[Entries from a dataset]
□ □ □ □ □
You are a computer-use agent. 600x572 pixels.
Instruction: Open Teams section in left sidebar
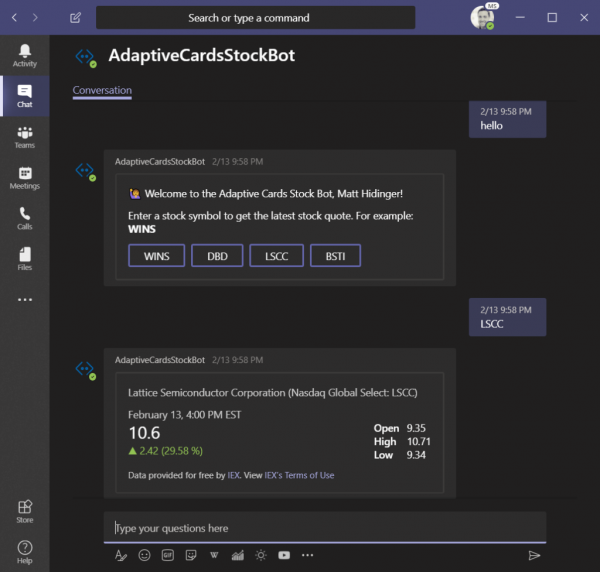[25, 137]
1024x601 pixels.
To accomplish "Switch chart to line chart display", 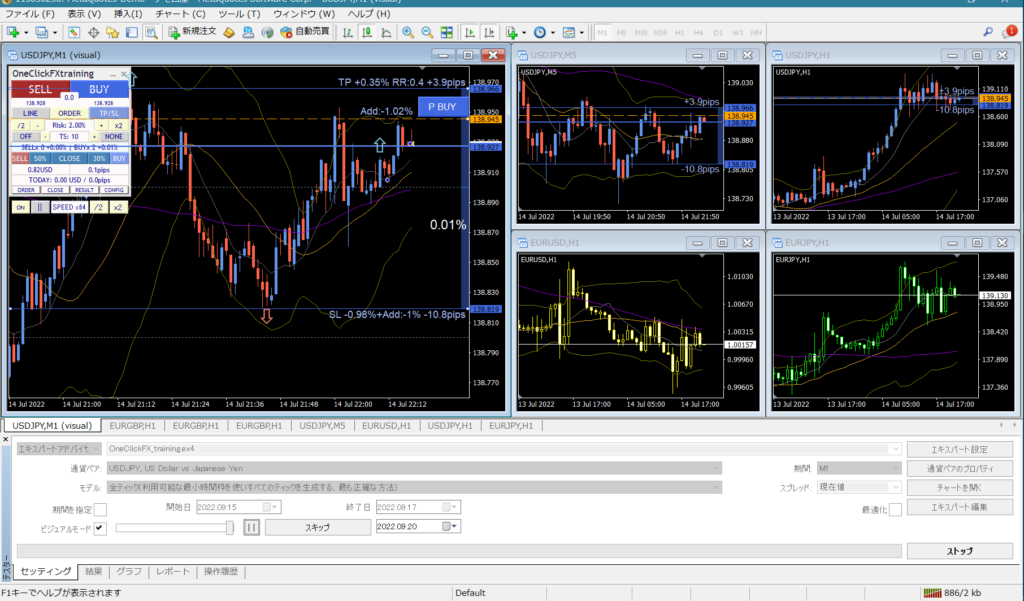I will 388,32.
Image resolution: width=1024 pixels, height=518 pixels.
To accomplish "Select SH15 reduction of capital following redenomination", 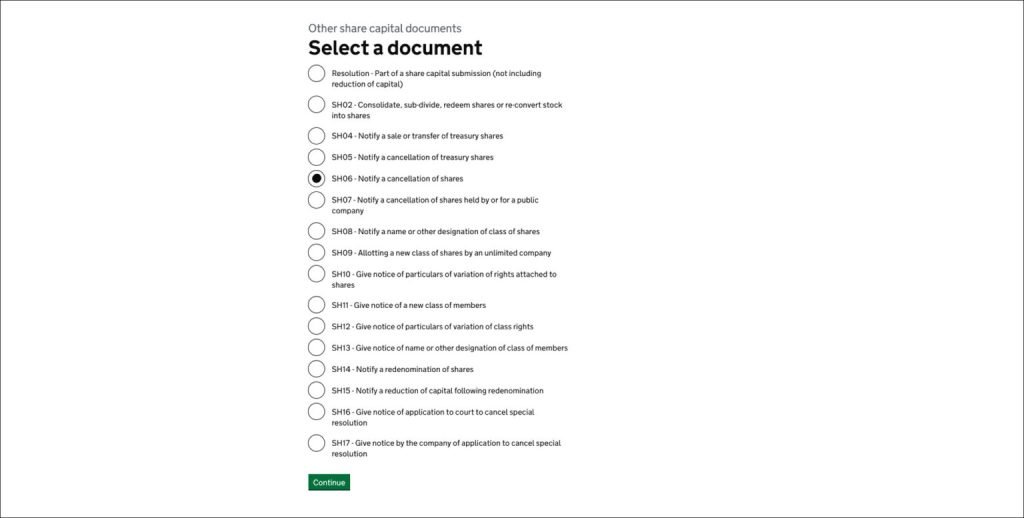I will (x=316, y=390).
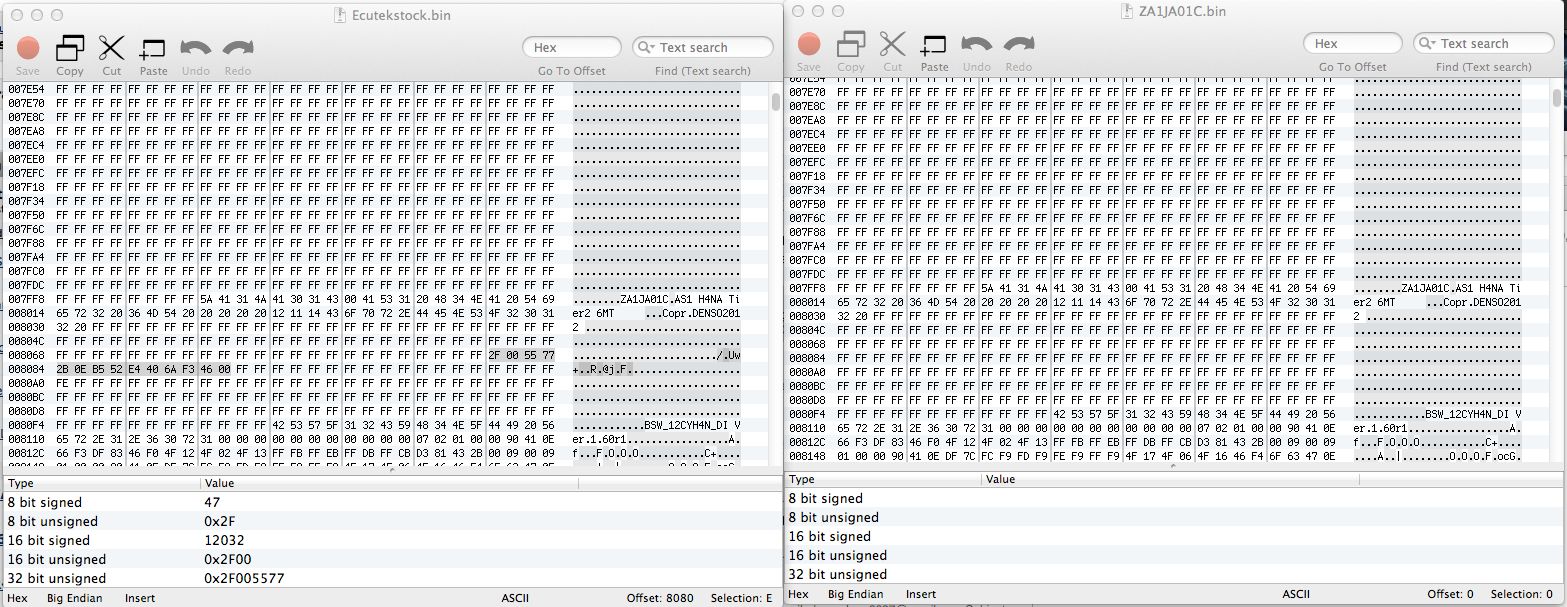The width and height of the screenshot is (1567, 607).
Task: Click the Paste icon in ZA1JA01C.bin toolbar
Action: click(x=934, y=45)
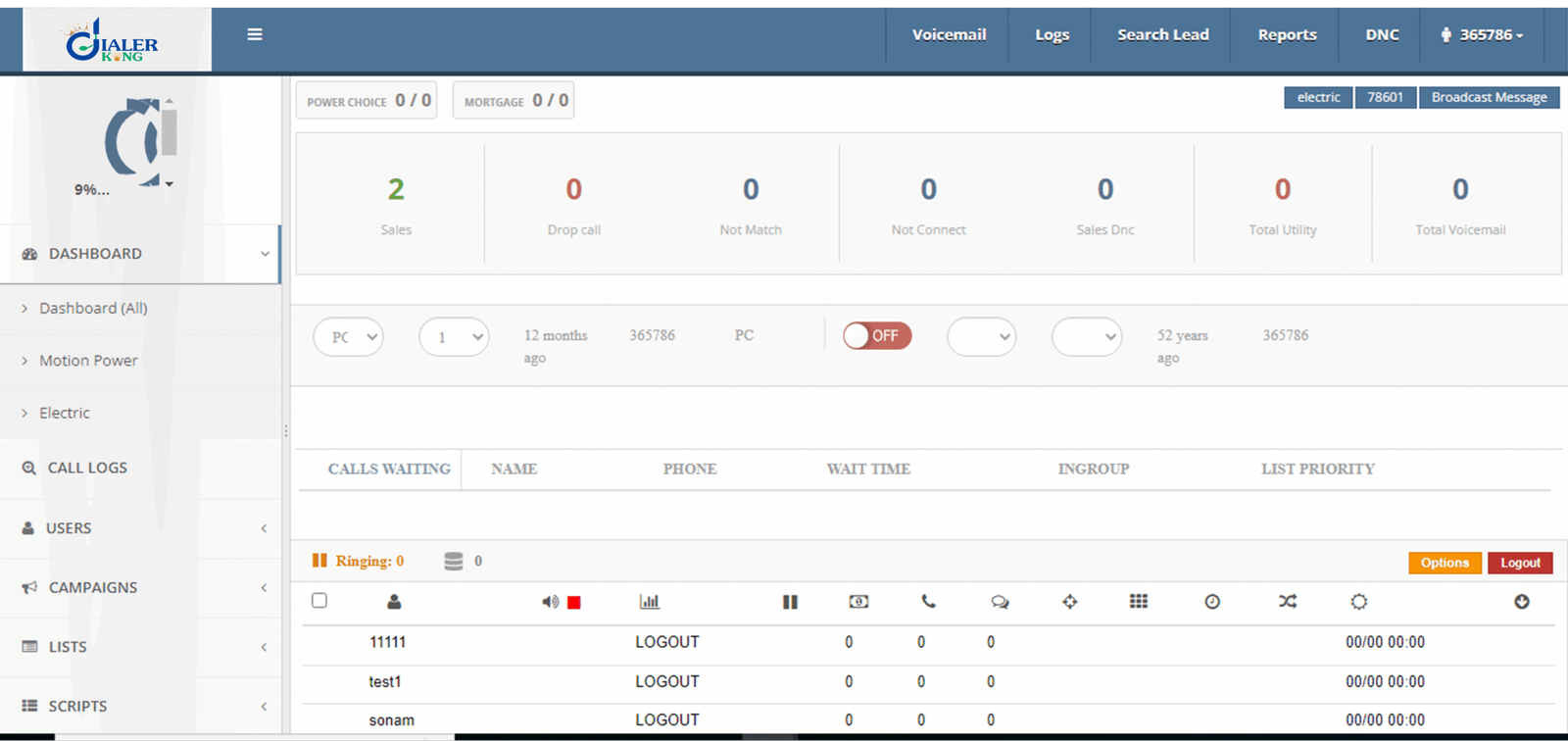The height and width of the screenshot is (741, 1568).
Task: Expand the Users sidebar section
Action: point(140,528)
□ □ □ □ □
Select each line in the records above that contains the word "pixels", and copy those lines.

You are a computer-use agent. 600x572 pixels.
1024x601 pixels.
Image resolution: width=1024 pixels, height=518 pixels.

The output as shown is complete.